Possible changes brought about by the Obama administration have been heavily discussed recently. Experts are expecting a significant number of American workers to be eligible for overtime pay if the proposed changes are to take effect. Changes under discussion are: raising the threshold and amending how exempt duties are defined.
The Economic Policy Institute estimates that increasing the threshold to $42,000 would make 3.5 million more workers eligible for overtime pay and that increasing the threshold to $52,000 would mean 6.1 million workers would qualify for overtime pay. Advocates for a threshold increase like EPI and the National Employment Law Project, would very much like to see the threshold raised to a minimum of $51,168 (which would be $984/week). Doing so would provide overtime eligibility to 47% of workers. Compare that to 12% eligibility according to current employment law and 65% eligibility in 1975.
Advocates would also like to see the Department of Labor include more specifics regarding what makes a position exempt from overtime. As it stands, employment law defines eligibility for classification as an exempt administrative employee as having a primary duty requiring that the worker “exercise discretion and independent judgment with respect to matters of significance.” Advocates for employment law change suggest that this is completely meaningless since any job requires SOME independent judgment. Suggested changes include specifying that more than half of a worker’s time needs to be spent performing “exempt duties” to prevent employers from offering “hollow” promotions with managerial titles, little to no pay increases, and even less managerial power.
Employers are concerned because with more generous overtime pay protections, their payroll costs will increase. The end result from the company’s perspective would be paying time and a half (overtime pay) to more eligible workers or they could potentially decide that it’s more cost effective to hire additional workers to cover the additional work hours needed while preventing current employees from getting overtime hours. Representatives of the U.S. Chamber of Commerce argue against advocate suggestions stating that one income threshold for the entire country is too broad and won’t work. They suggest applying geographically specific thresholds instead.
With big changes to the income threshold as is being contemplated, employers would be required to reclassify millions of salaried workers to hourly.
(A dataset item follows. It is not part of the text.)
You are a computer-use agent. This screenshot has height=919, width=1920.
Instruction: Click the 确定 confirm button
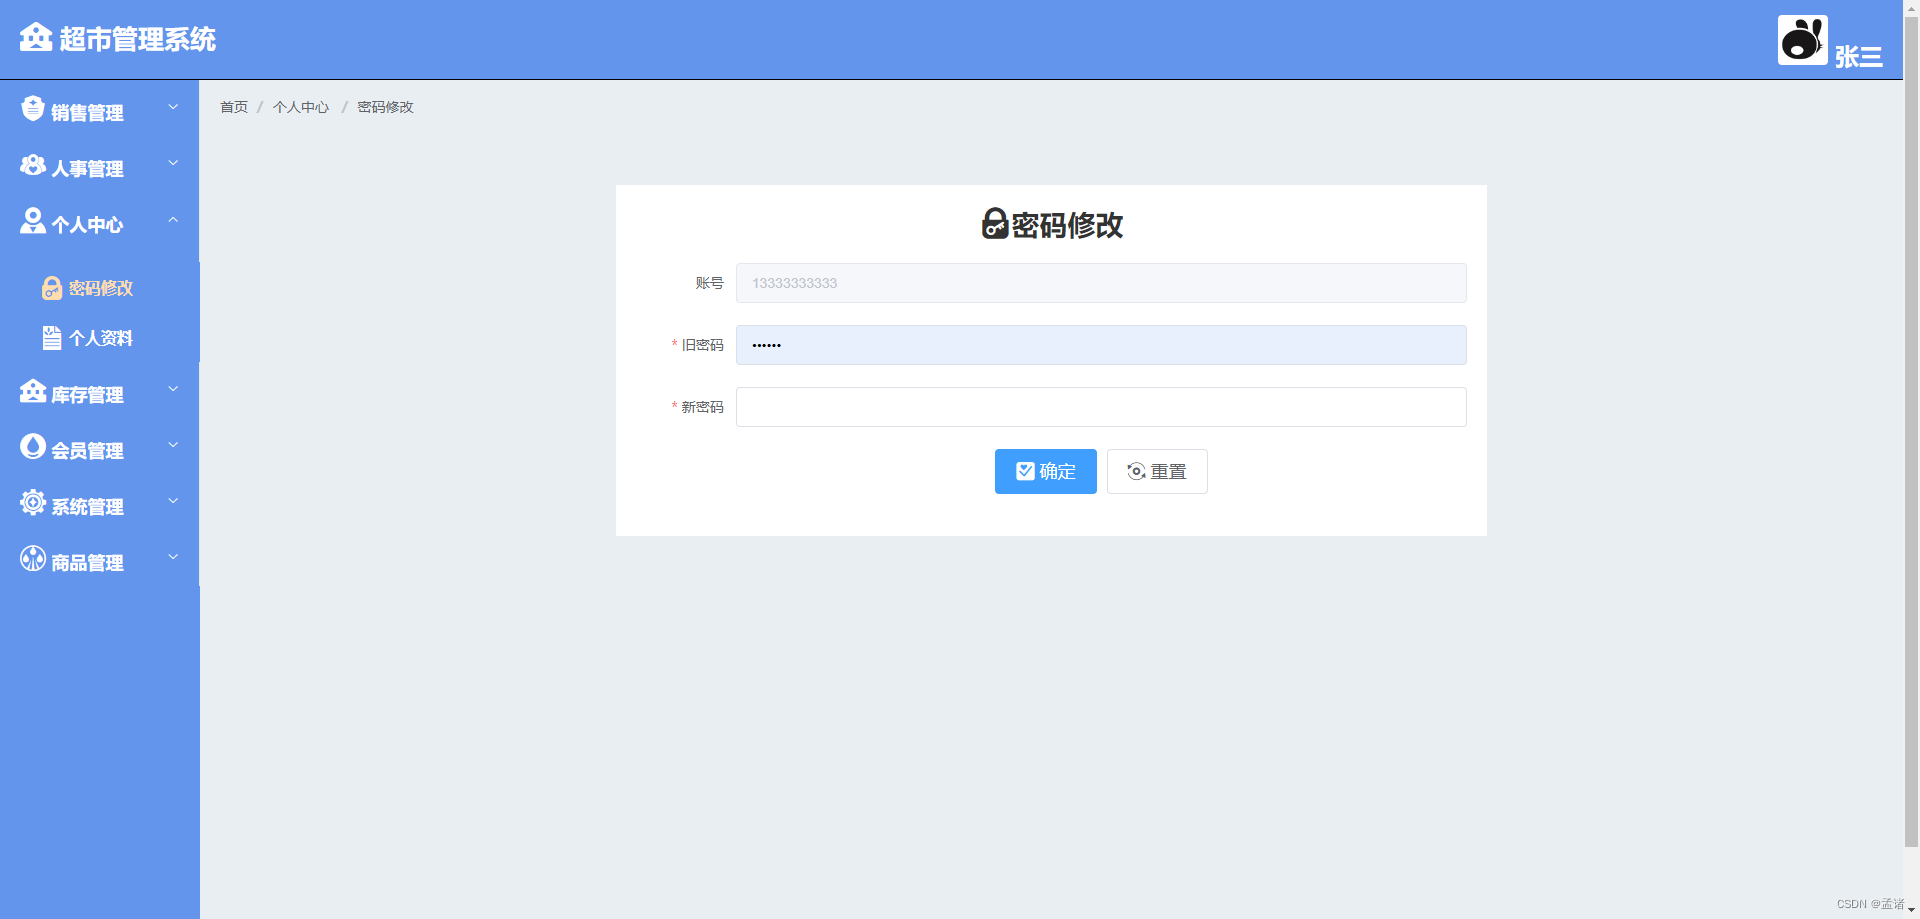coord(1045,471)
That could result in employees losing benefits. Morale could suffer in the workplace as well. For instance, salaried workers have more leeway regarding their hours. Previously exempt, salaried employees who are changed to hourly as a result of the proposed employment law changes may see their pay docked for midday appointments, or could be required to use a vacation day to cover the absences that used to be a slight adjustment to their schedule of salaried work. Such changes could also negatively affect workers who are accustomed to benefit from merit-based bonuses, salary level vacation day packages, etc.